Hi, everybody;
 
LW and GPH estimators are consistent for d=<1 and asymptotically normal for d<0.75 (see Velasco, 1999a, 1999b, Phillips and Shimotsu, 2004 and Phillips, 2007), but LW is more efficient. Besides, the asymptotic variance depends on the bandwidth (and, normally, the bigger the sample size the bigger the bandwidth). If you want to test the hypothesis of unit root you should apply the test on the first differences of the series and test if the memory parameter is equal zero. If you don't reject that hypothesis, the series seems to have a unit root. To avoid differenciation, there are other posibilities: tapering (Velasco, 1999a, 1999b), ELW of Shimotsu and Phillips (2005), non-local estimators (Abadir et Al., 2007), etc.
 
Cheers
Javi
 
References:
 
Velasco, C., 1999a. Gaussian semiparametric estimation of non-stationary time series. J. Time Ser. Anal. 20, 87-127.
Velasco, C., 1999b. ‘Non-Stationary Log-Periodogram Regression’, Journal of Econometrics, 91, 325-371

Phillips, P.C.B., Shimotsu, K. (2004). Local Whittle estimation in nonstationary and unit root cases. Ann. Stat.  32, 656-692.
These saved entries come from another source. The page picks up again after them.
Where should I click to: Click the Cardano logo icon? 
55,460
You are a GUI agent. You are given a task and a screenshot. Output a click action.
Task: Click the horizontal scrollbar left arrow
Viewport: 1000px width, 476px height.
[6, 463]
PHILLIPS, P.C.B. (2007): Unit root log periodogram regression. Journal of Econometrics 138(1), 104-124.

ABADIR, K.M., DISTASO, W. and GIRAITIS, L. (2007): Nonstationary-extended local Whittle estimation. Journal of Econometrics 141, 1353-1384.

SHIMOTSU, K. and PHILLIPS, P.C.B (2005): Exact local Whittle estimation of fractional integration. The Annals of Statistics 33(4), 1890-1933.